Considérant que le moyen tiré de la méconnaissance de l’article UG 11 du plan d’occupation des sols, lequel reprend les dispositions de l’article R. 111-21 du code de l’urbanisme, et le moyen tiré de la méconnaissance de l’article L. 110-1 du code de l’environnement, doivent être écartés par les motifs retenus par les premiers juges ;

Considérant qu’il résulte de tout ce qui précède que la commune de Montigny-le-Bretonneux n’est pas fondée à soutenir que c’est à tort que, par le jugement attaqué, le tribunal administratif de Versailles a rejeté sa demande ;

Sur les conclusions présentées au titre de l’article L. 761-1 du code de justice administrative :

Considérant que les dispositions de l’article L. 761-1 du code de justice administrative font obstacle à ce que soient mises à la charge du ministre des transports, de l’équipement, du tourisme et de la mer et de la S.A. Réseau de transport d’électricité les sommes que la commune de Montigny-le-Bretonneux demande au titre des frais exposés par elle et non compris dans les dépens ; qu’il y a lieu, en revanche, de mettre à la charge de la commune de Montigny-le-Bretonneux le versement, au même titre, d’une somme de 3 000 euros à la S.A. Réseau de transport d’électricité ;

Décide:

Article 1er  : L’arrêt de la cour administrative d’appel de Versailles du 5 juillet 2005 est annulé.

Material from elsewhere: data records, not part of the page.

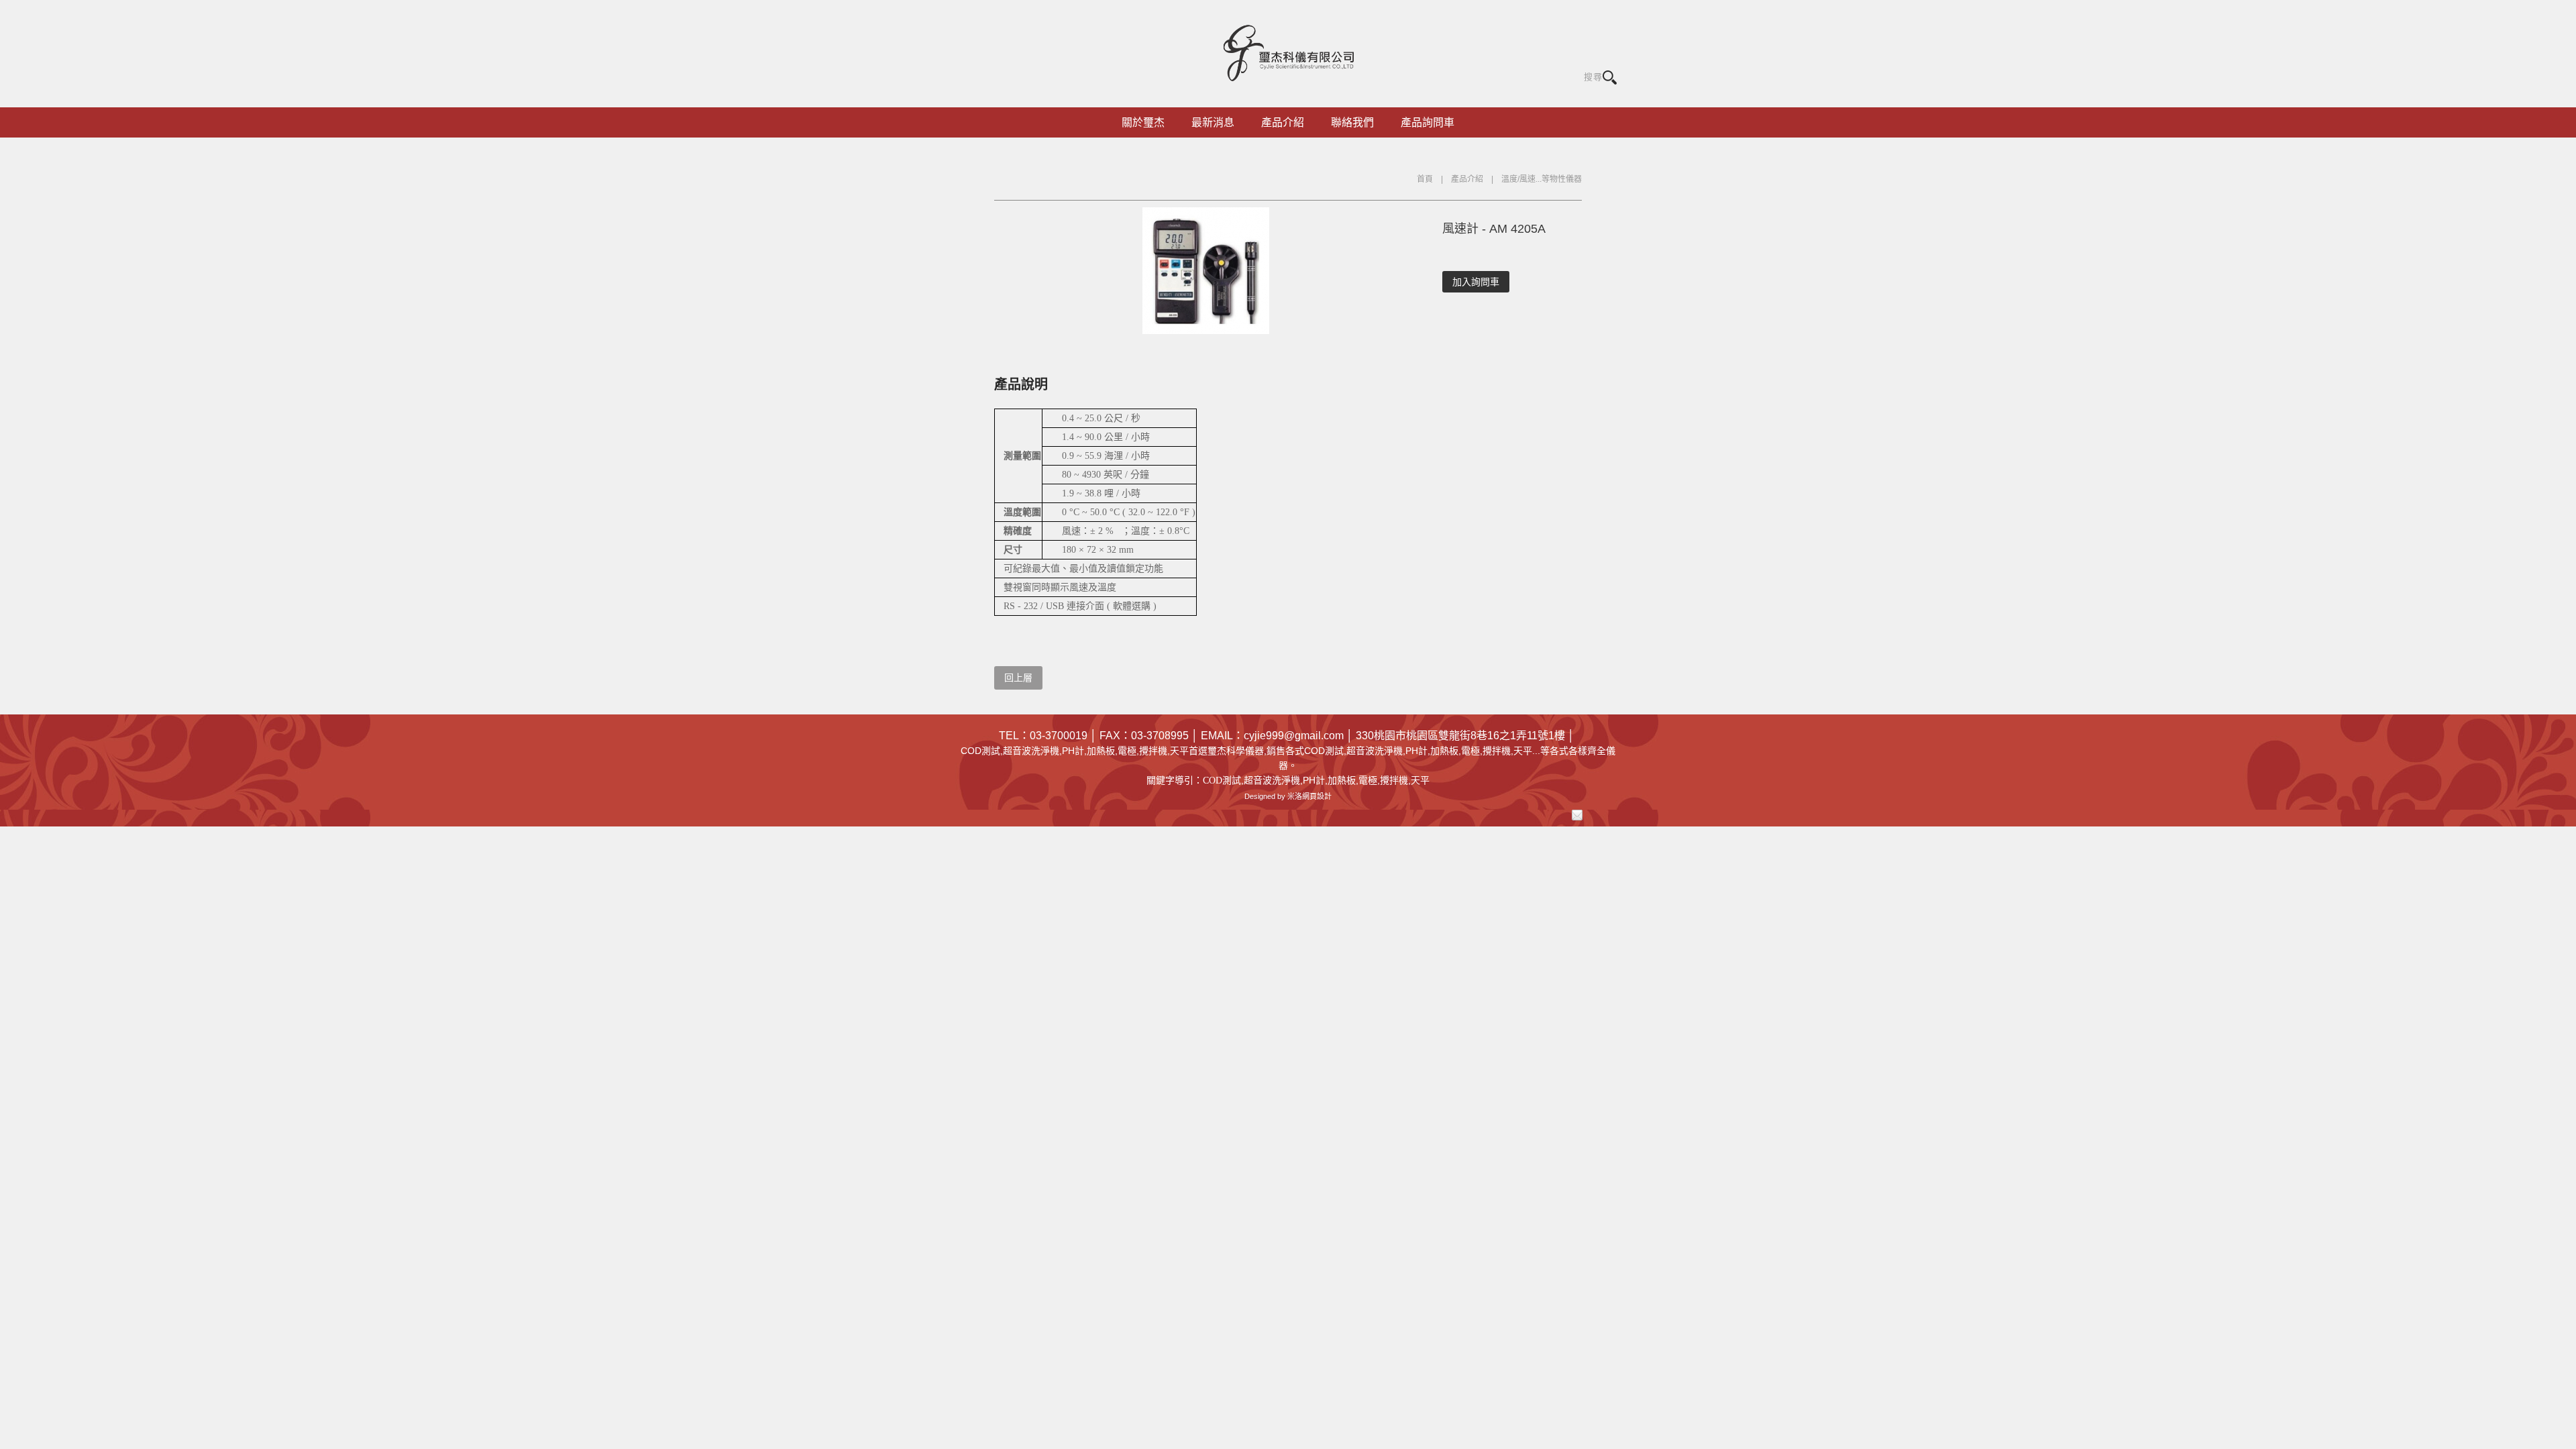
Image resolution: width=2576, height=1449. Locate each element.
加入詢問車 (1475, 281)
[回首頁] (1288, 52)
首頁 (1425, 179)
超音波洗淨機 (1272, 780)
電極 (1367, 780)
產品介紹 (1467, 179)
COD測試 (1222, 780)
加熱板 (1342, 780)
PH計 (1314, 780)
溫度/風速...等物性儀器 (1541, 179)
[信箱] (1577, 815)
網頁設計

Article 2 : La requête présentée par la commune de Montigny-le-Bretonneux est rejetée.

Article 3 : Les conclusions présentées devant le Conseil d’Etat et en appel par la commune de Montigny-le-Bretonneux au titre de l’article L. 761-1 du code de justice administrative sont rejetées.

Article 4 : La commune de Montigny-le-Bretonneux versera à la S.A. Réseau de transport d’électricité une somme de 3 000 euros au titre de l’article L. 761-1 du code de justice administrative.

Article 5 : La présente décision sera notifiée au ministre d’Etat, ministre de l’écologie, de l’énergie, du développement durable et de l’aménagement du territoire, à la S.A. Réseau de transport d’électricité et à la commune de Montigny-le-Bretonneux.